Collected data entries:

□ □ □

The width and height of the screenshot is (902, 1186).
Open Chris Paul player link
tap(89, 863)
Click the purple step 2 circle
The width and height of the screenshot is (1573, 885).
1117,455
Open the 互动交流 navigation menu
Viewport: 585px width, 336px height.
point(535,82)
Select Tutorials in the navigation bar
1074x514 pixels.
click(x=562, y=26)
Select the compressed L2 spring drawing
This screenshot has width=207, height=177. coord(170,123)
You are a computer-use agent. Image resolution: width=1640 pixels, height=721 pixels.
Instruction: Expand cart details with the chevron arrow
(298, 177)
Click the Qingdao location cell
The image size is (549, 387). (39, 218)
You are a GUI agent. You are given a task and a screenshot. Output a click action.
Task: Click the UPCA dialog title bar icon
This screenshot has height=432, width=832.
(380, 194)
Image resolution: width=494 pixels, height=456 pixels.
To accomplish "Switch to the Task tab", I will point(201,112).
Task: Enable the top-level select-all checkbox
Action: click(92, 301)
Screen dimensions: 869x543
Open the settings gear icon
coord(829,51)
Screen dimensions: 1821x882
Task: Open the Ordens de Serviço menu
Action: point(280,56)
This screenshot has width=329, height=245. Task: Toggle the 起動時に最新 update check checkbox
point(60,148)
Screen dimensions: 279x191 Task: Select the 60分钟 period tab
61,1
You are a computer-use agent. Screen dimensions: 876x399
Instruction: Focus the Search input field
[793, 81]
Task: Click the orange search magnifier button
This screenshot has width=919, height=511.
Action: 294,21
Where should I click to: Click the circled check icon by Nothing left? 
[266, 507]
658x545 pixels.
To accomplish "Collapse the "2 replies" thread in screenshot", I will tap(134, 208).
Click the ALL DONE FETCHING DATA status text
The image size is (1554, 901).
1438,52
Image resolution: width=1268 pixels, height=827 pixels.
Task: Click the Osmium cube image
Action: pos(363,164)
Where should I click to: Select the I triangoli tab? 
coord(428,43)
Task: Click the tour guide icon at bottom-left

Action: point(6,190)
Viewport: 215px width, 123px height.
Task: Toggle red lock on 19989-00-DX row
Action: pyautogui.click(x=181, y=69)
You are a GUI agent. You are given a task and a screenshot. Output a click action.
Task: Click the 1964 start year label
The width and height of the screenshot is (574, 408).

□ □ □

Instructions for the task:
Each line of the data is to be transcribed exactly, with nothing left out.

Task result:
The width and height of the screenshot is (902, 1186).
Open Chris Paul player link
tap(89, 863)
Click the purple step 2 circle
The width and height of the screenshot is (1573, 885).
1117,455
Open the 互动交流 navigation menu
Viewport: 585px width, 336px height.
point(535,82)
Select Tutorials in the navigation bar
1074x514 pixels.
click(x=562, y=26)
Select the compressed L2 spring drawing
This screenshot has width=207, height=177. coord(170,123)
You are a computer-use agent. Image resolution: width=1640 pixels, height=721 pixels.
Instruction: Expand cart details with the chevron arrow
(298, 177)
Click the Qingdao location cell
The image size is (549, 387). (39, 218)
You are a GUI agent. You are given a task and a screenshot. Output a click action.
Task: Click the UPCA dialog title bar icon
This screenshot has height=432, width=832.
(380, 194)
Image resolution: width=494 pixels, height=456 pixels.
To accomplish "Switch to the Task tab", I will point(201,112).
Task: Enable the top-level select-all checkbox
Action: click(92, 301)
Screen dimensions: 869x543
Open the settings gear icon
coord(829,51)
Screen dimensions: 1821x882
Task: Open the Ordens de Serviço menu
Action: point(280,56)
This screenshot has width=329, height=245. Task: Toggle the 起動時に最新 update check checkbox
point(60,148)
Screen dimensions: 279x191 Task: Select the 60分钟 period tab
61,1
You are a computer-use agent. Screen dimensions: 876x399
Instruction: Focus the Search input field
[793, 81]
Task: Click the orange search magnifier button
This screenshot has width=919, height=511.
Action: 294,21
Where should I click to: Click the circled check icon by Nothing left? 
[266, 507]
658x545 pixels.
To accomplish "Collapse the "2 replies" thread in screenshot", I will tap(134, 208).
Click the ALL DONE FETCHING DATA status text
The image size is (1554, 901).
1438,52
Image resolution: width=1268 pixels, height=827 pixels.
Task: Click the Osmium cube image
Action: pos(363,164)
Where should I click to: Select the I triangoli tab? 
coord(428,43)
Task: Click the tour guide icon at bottom-left

Action: point(6,190)
Viewport: 215px width, 123px height.
Task: Toggle red lock on 19989-00-DX row
Action: pyautogui.click(x=181, y=69)
You are a GUI agent. You are given a task and a screenshot. Output a click action.
Task: Click the 1964 start year label
The width and height of the screenshot is (574, 408).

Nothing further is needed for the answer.